§ About this task:
This exercise calls for every record to be set down again, exactly and in full.

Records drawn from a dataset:
####################

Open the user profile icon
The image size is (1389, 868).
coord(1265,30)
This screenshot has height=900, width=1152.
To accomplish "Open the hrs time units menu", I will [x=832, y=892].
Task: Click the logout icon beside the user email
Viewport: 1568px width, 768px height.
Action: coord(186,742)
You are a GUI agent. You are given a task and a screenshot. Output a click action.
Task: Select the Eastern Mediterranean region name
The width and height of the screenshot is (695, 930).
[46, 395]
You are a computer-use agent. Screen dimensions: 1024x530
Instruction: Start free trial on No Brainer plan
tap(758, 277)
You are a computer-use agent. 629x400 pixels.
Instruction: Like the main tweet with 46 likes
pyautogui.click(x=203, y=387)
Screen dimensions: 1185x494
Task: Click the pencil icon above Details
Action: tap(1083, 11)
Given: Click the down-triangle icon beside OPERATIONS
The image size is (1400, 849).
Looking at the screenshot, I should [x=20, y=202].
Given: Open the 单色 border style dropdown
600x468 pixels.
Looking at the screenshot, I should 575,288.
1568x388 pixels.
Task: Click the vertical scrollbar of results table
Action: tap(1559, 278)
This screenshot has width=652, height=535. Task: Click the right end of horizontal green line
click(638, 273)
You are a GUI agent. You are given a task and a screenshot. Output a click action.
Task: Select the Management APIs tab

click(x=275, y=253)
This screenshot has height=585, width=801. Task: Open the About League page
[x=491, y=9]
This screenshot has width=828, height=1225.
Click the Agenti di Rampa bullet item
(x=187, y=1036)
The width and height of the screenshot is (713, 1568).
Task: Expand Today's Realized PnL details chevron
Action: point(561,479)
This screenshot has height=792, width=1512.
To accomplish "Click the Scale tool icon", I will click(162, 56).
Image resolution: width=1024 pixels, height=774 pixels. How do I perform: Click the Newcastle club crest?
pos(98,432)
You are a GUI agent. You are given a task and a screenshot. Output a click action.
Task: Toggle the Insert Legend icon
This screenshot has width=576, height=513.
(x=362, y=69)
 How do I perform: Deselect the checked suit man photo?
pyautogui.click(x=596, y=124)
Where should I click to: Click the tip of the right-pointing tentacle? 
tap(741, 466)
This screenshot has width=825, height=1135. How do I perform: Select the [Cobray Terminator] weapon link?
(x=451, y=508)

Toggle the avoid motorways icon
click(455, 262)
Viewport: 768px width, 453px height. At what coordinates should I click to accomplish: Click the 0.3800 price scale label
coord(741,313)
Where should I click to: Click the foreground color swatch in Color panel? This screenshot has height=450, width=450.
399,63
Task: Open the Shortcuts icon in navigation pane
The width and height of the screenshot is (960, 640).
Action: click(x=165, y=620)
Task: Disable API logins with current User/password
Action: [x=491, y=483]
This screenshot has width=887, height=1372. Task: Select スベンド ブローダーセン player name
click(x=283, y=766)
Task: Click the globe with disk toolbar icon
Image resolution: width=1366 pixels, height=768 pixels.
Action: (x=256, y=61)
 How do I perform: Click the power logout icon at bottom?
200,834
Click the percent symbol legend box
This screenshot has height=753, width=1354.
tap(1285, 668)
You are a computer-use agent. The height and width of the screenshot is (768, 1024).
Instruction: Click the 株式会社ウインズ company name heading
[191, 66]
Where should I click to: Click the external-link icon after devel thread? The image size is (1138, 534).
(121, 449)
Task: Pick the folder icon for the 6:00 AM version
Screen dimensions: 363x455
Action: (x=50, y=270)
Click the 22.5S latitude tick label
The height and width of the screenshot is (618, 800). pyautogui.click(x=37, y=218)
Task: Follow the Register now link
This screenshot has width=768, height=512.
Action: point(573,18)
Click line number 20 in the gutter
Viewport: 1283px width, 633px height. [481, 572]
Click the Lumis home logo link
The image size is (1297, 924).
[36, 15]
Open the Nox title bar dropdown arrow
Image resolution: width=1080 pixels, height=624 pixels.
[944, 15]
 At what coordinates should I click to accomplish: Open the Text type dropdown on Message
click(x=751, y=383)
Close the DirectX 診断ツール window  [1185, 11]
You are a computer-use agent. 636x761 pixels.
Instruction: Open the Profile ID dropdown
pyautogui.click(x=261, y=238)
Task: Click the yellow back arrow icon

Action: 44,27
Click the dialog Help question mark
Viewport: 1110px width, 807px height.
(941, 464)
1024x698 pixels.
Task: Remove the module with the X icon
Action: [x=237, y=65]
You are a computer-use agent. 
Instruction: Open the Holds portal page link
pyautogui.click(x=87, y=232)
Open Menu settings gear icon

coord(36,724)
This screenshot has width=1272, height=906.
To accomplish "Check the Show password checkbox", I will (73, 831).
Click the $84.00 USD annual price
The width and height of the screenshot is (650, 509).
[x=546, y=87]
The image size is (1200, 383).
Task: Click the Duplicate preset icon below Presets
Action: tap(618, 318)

####################

§ Written solution:
Open the user profile icon
The image size is (1389, 868).
coord(1265,30)
This screenshot has height=900, width=1152.
To accomplish "Open the hrs time units menu", I will [x=832, y=892].
Task: Click the logout icon beside the user email
Viewport: 1568px width, 768px height.
Action: coord(186,742)
You are a GUI agent. You are given a task and a screenshot. Output a click action.
Task: Select the Eastern Mediterranean region name
The width and height of the screenshot is (695, 930).
[46, 395]
You are a computer-use agent. Screen dimensions: 1024x530
Instruction: Start free trial on No Brainer plan
tap(758, 277)
You are a computer-use agent. 629x400 pixels.
Instruction: Like the main tweet with 46 likes
pyautogui.click(x=203, y=387)
Screen dimensions: 1185x494
Task: Click the pencil icon above Details
Action: tap(1083, 11)
Given: Click the down-triangle icon beside OPERATIONS
The image size is (1400, 849).
Looking at the screenshot, I should [x=20, y=202].
Given: Open the 单色 border style dropdown
600x468 pixels.
Looking at the screenshot, I should 575,288.
1568x388 pixels.
Task: Click the vertical scrollbar of results table
Action: tap(1559, 278)
This screenshot has width=652, height=535. Task: Click the right end of horizontal green line
click(638, 273)
You are a GUI agent. You are given a task and a screenshot. Output a click action.
Task: Select the Management APIs tab

click(x=275, y=253)
This screenshot has height=585, width=801. Task: Open the About League page
[x=491, y=9]
This screenshot has width=828, height=1225.
Click the Agenti di Rampa bullet item
(x=187, y=1036)
The width and height of the screenshot is (713, 1568).
Task: Expand Today's Realized PnL details chevron
Action: point(561,479)
This screenshot has height=792, width=1512.
To accomplish "Click the Scale tool icon", I will click(162, 56).
Image resolution: width=1024 pixels, height=774 pixels. How do I perform: Click the Newcastle club crest?
pos(98,432)
You are a GUI agent. You are given a task and a screenshot. Output a click action.
Task: Toggle the Insert Legend icon
This screenshot has width=576, height=513.
(x=362, y=69)
 How do I perform: Deselect the checked suit man photo?
pyautogui.click(x=596, y=124)
Where should I click to: Click the tip of the right-pointing tentacle? 
tap(741, 466)
This screenshot has width=825, height=1135. How do I perform: Select the [Cobray Terminator] weapon link?
(x=451, y=508)

Toggle the avoid motorways icon
click(455, 262)
Viewport: 768px width, 453px height. At what coordinates should I click to accomplish: Click the 0.3800 price scale label
coord(741,313)
Where should I click to: Click the foreground color swatch in Color panel? This screenshot has height=450, width=450.
399,63
Task: Open the Shortcuts icon in navigation pane
The width and height of the screenshot is (960, 640).
Action: click(x=165, y=620)
Task: Disable API logins with current User/password
Action: [x=491, y=483]
This screenshot has width=887, height=1372. Task: Select スベンド ブローダーセン player name
click(x=283, y=766)
Task: Click the globe with disk toolbar icon
Image resolution: width=1366 pixels, height=768 pixels.
Action: (x=256, y=61)
 How do I perform: Click the power logout icon at bottom?
200,834
Click the percent symbol legend box
This screenshot has height=753, width=1354.
tap(1285, 668)
You are a computer-use agent. The height and width of the screenshot is (768, 1024).
Instruction: Click the 株式会社ウインズ company name heading
[191, 66]
Where should I click to: Click the external-link icon after devel thread? The image size is (1138, 534).
(121, 449)
Task: Pick the folder icon for the 6:00 AM version
Screen dimensions: 363x455
Action: (x=50, y=270)
Click the 22.5S latitude tick label
The height and width of the screenshot is (618, 800). pyautogui.click(x=37, y=218)
Task: Follow the Register now link
This screenshot has width=768, height=512.
Action: point(573,18)
Click line number 20 in the gutter
Viewport: 1283px width, 633px height. [481, 572]
Click the Lumis home logo link
The image size is (1297, 924).
[36, 15]
Open the Nox title bar dropdown arrow
Image resolution: width=1080 pixels, height=624 pixels.
[944, 15]
 At what coordinates should I click to accomplish: Open the Text type dropdown on Message
click(x=751, y=383)
Close the DirectX 診断ツール window  [1185, 11]
You are a computer-use agent. 636x761 pixels.
Instruction: Open the Profile ID dropdown
pyautogui.click(x=261, y=238)
Task: Click the yellow back arrow icon

Action: 44,27
Click the dialog Help question mark
Viewport: 1110px width, 807px height.
(941, 464)
1024x698 pixels.
Task: Remove the module with the X icon
Action: [x=237, y=65]
You are a computer-use agent. 
Instruction: Open the Holds portal page link
pyautogui.click(x=87, y=232)
Open Menu settings gear icon

coord(36,724)
This screenshot has width=1272, height=906.
To accomplish "Check the Show password checkbox", I will (73, 831).
Click the $84.00 USD annual price
The width and height of the screenshot is (650, 509).
[x=546, y=87]
The image size is (1200, 383).
Task: Click the Duplicate preset icon below Presets
Action: tap(618, 318)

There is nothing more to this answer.